R. Stanley Williams works at HP Labs, and he has for a long time. In the video of him that I am watching, his pony tail flows out over his blue-collared shirt, and onto his lumpy sweater. He wants to tell us about Leon Chua, the Einstein of circuit theory, and the mathematics of voltage, charge, current, and flux.
He thinks—though there is some controversy—that he has discovered the memristor, a fundamental piece of circuit theory that Chua's equations predicted. Regardless, he is working on devices that are down on the bedrock of computing. It's all CMOS logic and bits and math. This guy believes that he is changing the fundamental possibilities of computation and information storage.
And Silicon Valley is filled with people like this. They design chips at Intel. They come up with new machine-learning techniques at Google. They redefine data centers at Facebook.

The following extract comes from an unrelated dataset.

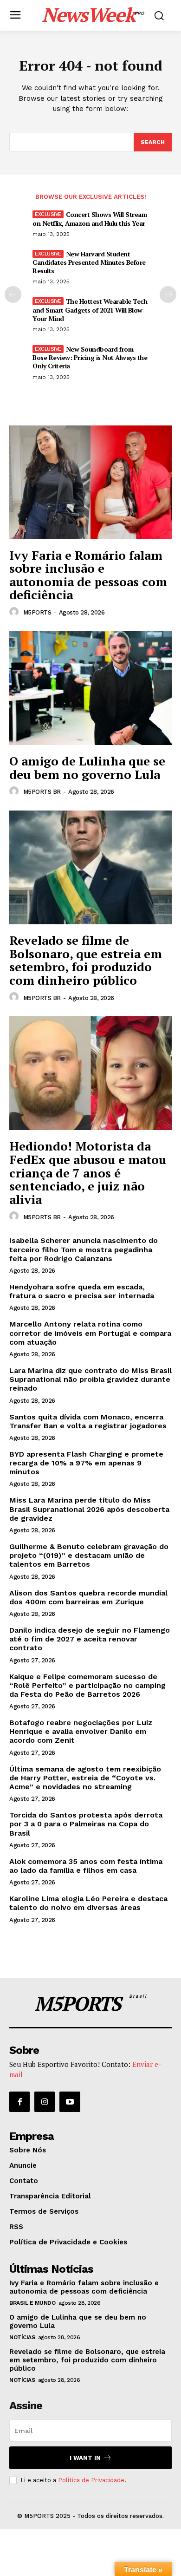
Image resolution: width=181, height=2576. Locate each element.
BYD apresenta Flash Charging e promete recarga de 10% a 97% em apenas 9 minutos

They design programming flows for GPUs at Microsoft. They refine antennas at Apple. And it's not just the big places. It's all these small semiconductor shops down in Sunnyvale. It's people working on photonics and optimizing memory manufacturing and building lasers.
Most of the media's attention might be focused on things that are closer to consumer consumption: Snapchat, WhatsApp, Oculus Rift, Uber, new phones, smartwatches. The new new new new thing. It's easy enough to forget that people like Williams exist. The face of technology isn't nerds with ponytails, but legions of fresh-faced youths pouring through the glass doors of a zillion startups into tastefully appointed lobbies, sipping on kombucha from company refrigerators. Brogramming, &c.